I used that to write this function.
def fetch_site_cameras(site_id):
headers = {
'User-Agent': 'Camera-Fetcher https://stackoverflow.com/q/75203189',
'Accept': '*/*',
'Referer': 'https://weathercams.faa.gov/',
}
params = {
'siteId': str(site_id),
'related': 'true',
}
response = requests.get('https://api.weathercams.faa.gov/summary', params=params, headers=headers)

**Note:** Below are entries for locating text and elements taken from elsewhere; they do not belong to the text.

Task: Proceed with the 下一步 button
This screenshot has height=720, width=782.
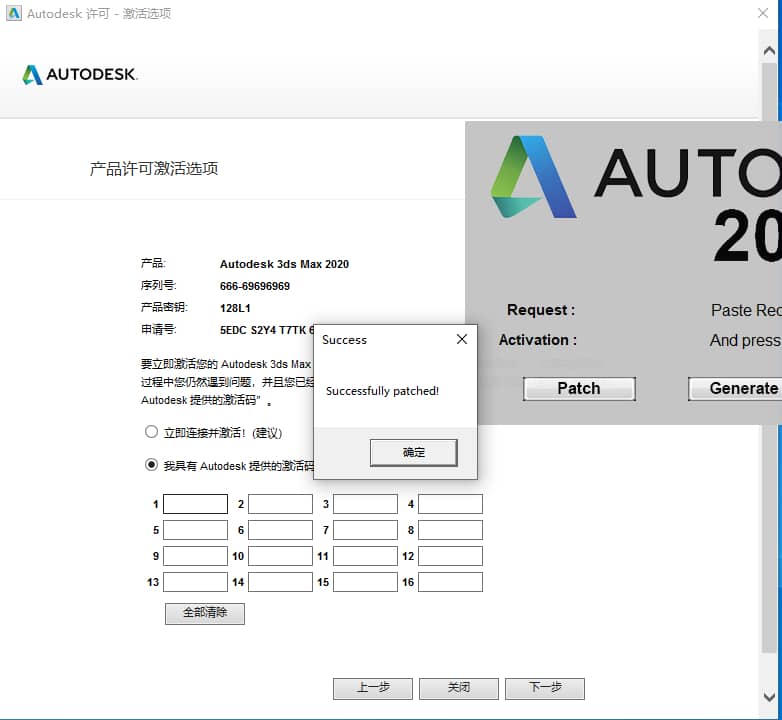Action: click(x=544, y=688)
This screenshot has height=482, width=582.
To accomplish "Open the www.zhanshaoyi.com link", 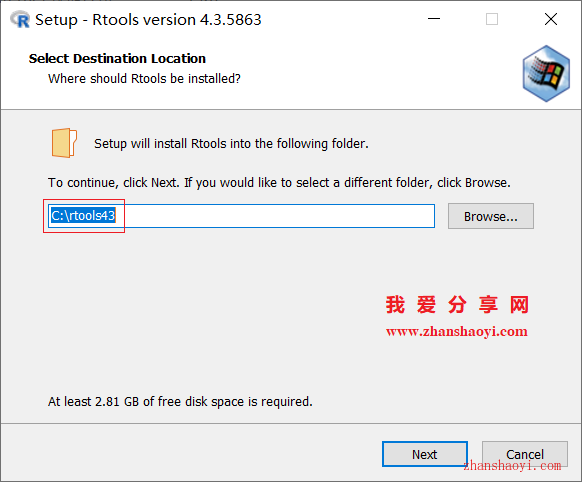I will pyautogui.click(x=457, y=331).
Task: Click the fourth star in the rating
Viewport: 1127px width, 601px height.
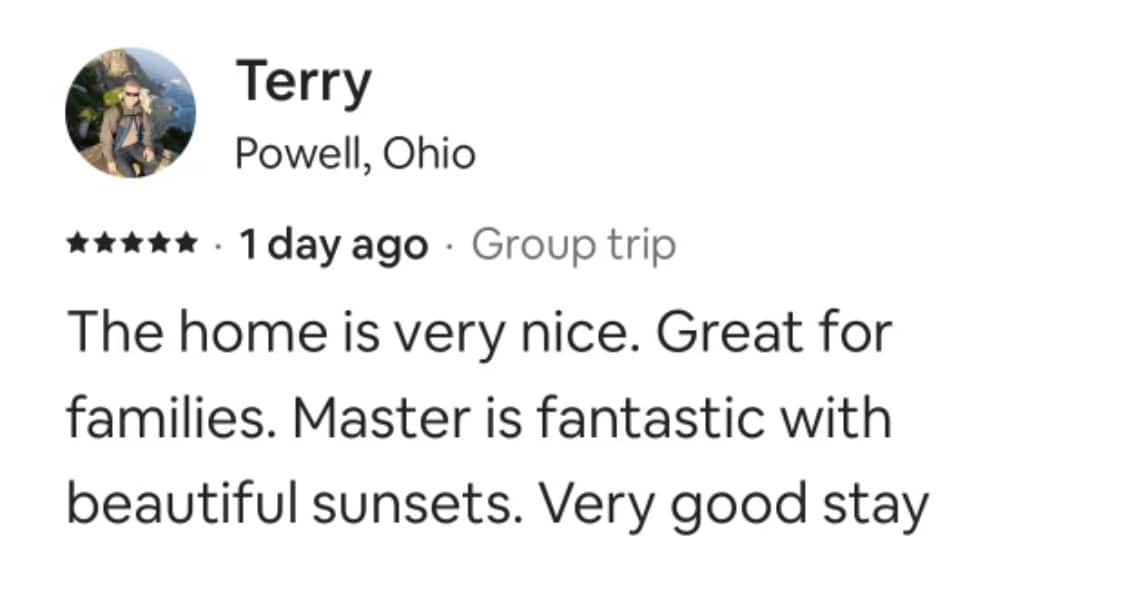Action: click(158, 244)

response.raise_for_status()
site_json = response.json()
data = []
for camera in site_json['payload']['site']['cameras']:
for image in camera.get('currentImages', []):
camera_dict = {
'direction': camera['cameraDirection'],
**image
}
data.append(camera_dict)
data = pd.DataFrame(data).drop(columns='imageFilename')
return data
Calling this with a site code produces the following dataframe.
print(fetch_site_cameras(158))
direction cameraId imageUri
0 North 10479 https://weathercams.faa.gov/wxcam/wxdata/158/2...
1 North 10479 https://weathercams.faa.gov/wxcam/wxdata/158/2...
2 North 10479 https://weathercams.faa.gov/wxcam/wxdata/158/2...
3 North 10479 https://weathercams.faa.gov/wxcam/wxdata/158/2...
4 North 10479 https://weathercams.faa.gov/wxcam/wxdata/158/2...
.. ... ... ...
103 South 10480 https://weathercams.faa.gov/wxcam/wxdata/158/2...
104 South 10480 https://weathercams.faa.gov/wxcam/wxdata/158/2...
105 South 10480 https://weathercams.faa.gov/wxcam/wxdata/158/2...
106 South 10480 https://weathercams.faa.gov/wxcam/wxdata/158/2...
107 South 10480 https://weathercams.faa.gov/wxcam/wxdata/158/2...
imageDatetime
0 2023-01-22T21:56:31.273Z
1 2023-01-22T21:46:42.831Z
2 2023-01-22T21:36:25.861Z
3 2023-01-22T21:26:27.947Z
4 2023-01-22T21:16:29.951Z
.. ...
103 2023-01-22T17:06:27.575Z
104 2023-01-22T16:56:28.609Z
105 2023-01-22T16:46:28.264Z
106 2023-01-22T16:36:42.719Z
107 2023-01-22T16:23:24.466Z
[108 rows x 4 columns]
The imageUri for each camera direction represents a URI at which we can download the most recent image for each camera. You can then use creqests to download the image.
I’m just going to arbitrarily pick the first camera in this list, the SW camera, to download from.
image_uri = fetch_site_cameras(585).loc[0, 'imageUri']
image = requests.get(image_uri)
with open('image.jpg', 'wb') as f:
f.write(image.content)
… and that downloads the image to image.jpg. I can open it and see the end result of our hard work:
Well, I hope you like looking at empty fields. You’re going to see a lot of them.